Leader della destra antieuropea e, nello stesso tempo, per via del principio di rotazione, a capo del Consiglio dell’Unione della quale vorrebbe essere il rappresentante accreditato. Una posizione praticamente impossibile, così come testimoniano le proteste di singoli governi e della stessa presidente della Commissione Ursula von der Leyen. «Non è la prima volta che accade - fa però notare Gramaglia -, lo hanno fatto in passato altri capi di Stato e di Governo quando il loro Paese ha avuto la presidenza di turno. L’ultimo premier italiano il cui mandato ha coinciso con il semestre di presidenza dell’UE, Matteo Renzi, affermò molte volte di parlare da presidente dell’Unione europea anche senza averne esplicito mandato. Orbán è andato a trovare Vladimir Putin e Xi Jinping giocando sull’ambiguità del  ruolo e lasciando intendere di parlare a nome dell’Europa». Di fronte alle proteste degli alleati, tuttavia, nelle ultime ore il Governo ungherese ha ribadito come le missioni di Orbán fossero, in realtà, a titolo personale.

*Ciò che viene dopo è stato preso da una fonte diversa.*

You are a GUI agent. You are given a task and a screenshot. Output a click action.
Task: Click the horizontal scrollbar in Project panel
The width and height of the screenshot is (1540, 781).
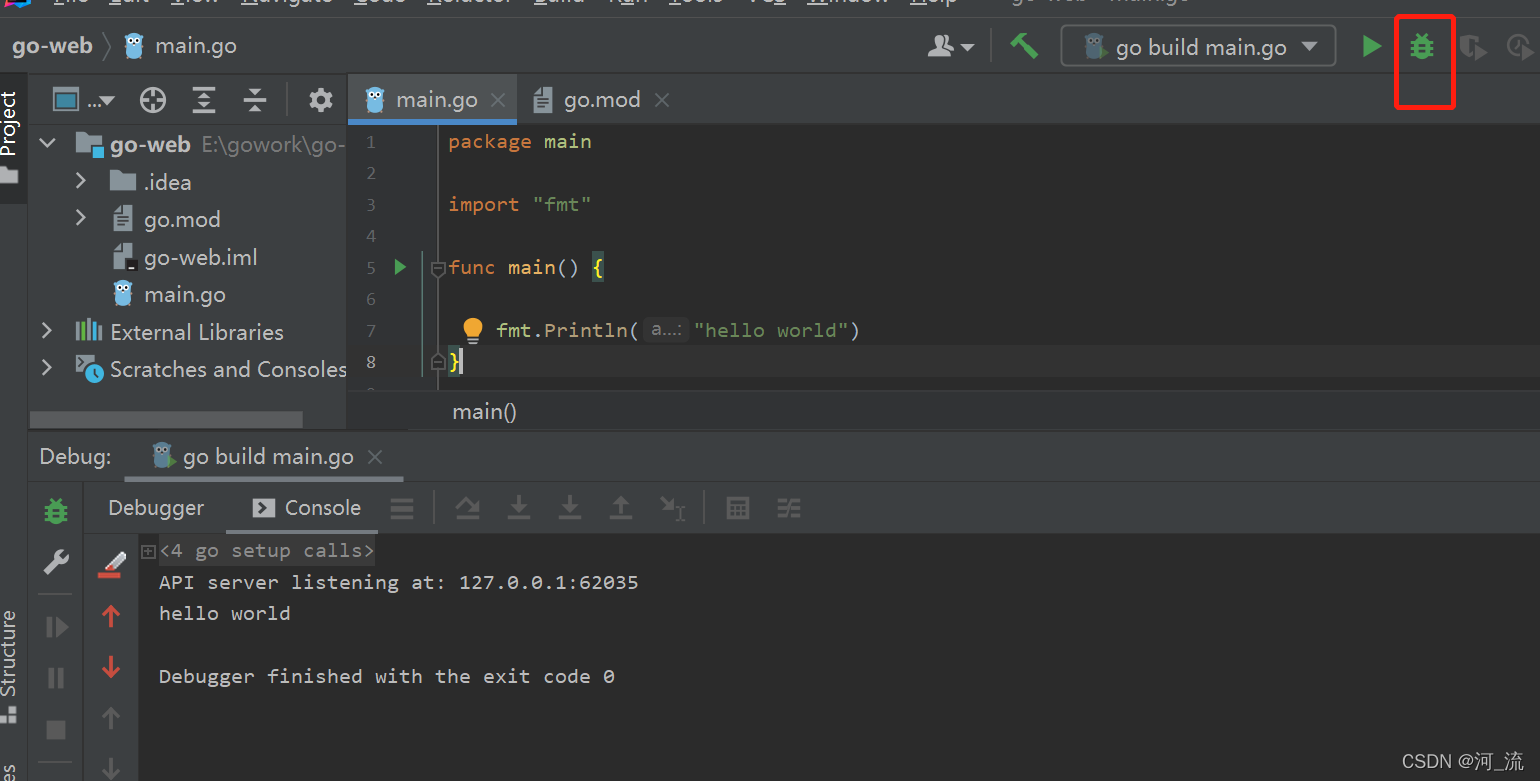point(165,419)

Resta poi il fatto che il primo ministro ungherese è stato l’unico a votare contro la rielezione di von der Leyen alla presidenza della Commissione, relegandosi all’opposizione del «sistema Europa».

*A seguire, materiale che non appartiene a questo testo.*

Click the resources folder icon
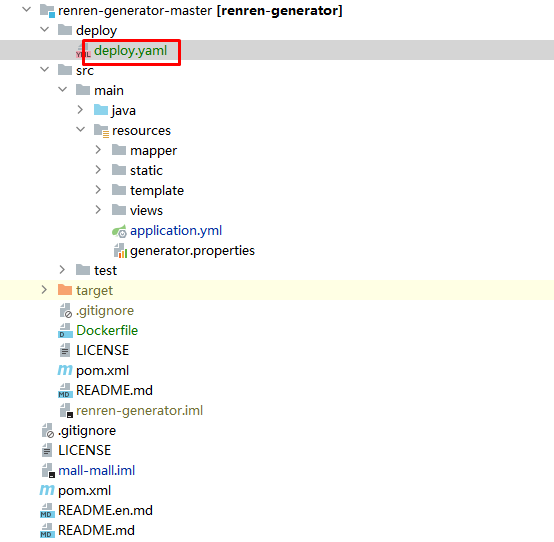The image size is (554, 542). (x=101, y=131)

«Un atteggiamento - dice Gramaglia - che rivela la sua volontà di creare un polo alternativo all’alleanza maggioritaria tra popolari, socialisti e liberali». La presidenza di turno dell’UE, nonostante gli avvertimenti e i moniti lanciati contro Budapest, potrebbe in ogni caso avere effetti concreti. «La responsabilità principale di un Paese che assume la presidenza semestrale del Consiglio dell’UE - spiega infatti l’ex presidente dell’IAI - è l’organizzazione dei lavori dei Consigli dei ministri, ad eccezione di quelli degli Affari esteri e dell’Economia, che hanno presidenti fissi (l’Alto Rappresentante per gli Affari esteri e il presidente dell'Eurogruppo, ndr). Questa posizione consente di influenzare l’agenda dell’UE, portando in primo piano dossier di interesse nazionale e relegando quelli meno prioritari. Ad esempio, l’Ungheria potrebbe non incentivare i negoziati per l’adesione dell’Ucraina, considerandoli non prioritari. La presidenza - aggiunge Gramaglia - permette poi di dare maggiore priorità ad alcuni dossier ignorati nel semestre precedente o potenzialmente malvisti da chi deve succedere nei successivi sei mesi. Va comunque sottolineato che dal 2009, con l’istituzione di un presidente del Consiglio europeo (il prossimo sarà il portoghese António Luís Santos da Costa, ndr), i Paesi che a turno si alternano alla guida dell’Unione non possono più modificare significativamente i ritmi delle decisioni, piuttosto ritardarle». Gramaglia non crede infine a una possibile «rimozione dell’Ungheria dalla presidenza UE». Una posizione che  Viktor Orbán, dice, «continuerà in ogni caso a sfruttare, soprattutto in politica estera, per aumentare la sua visibilità e quella del suo Paese».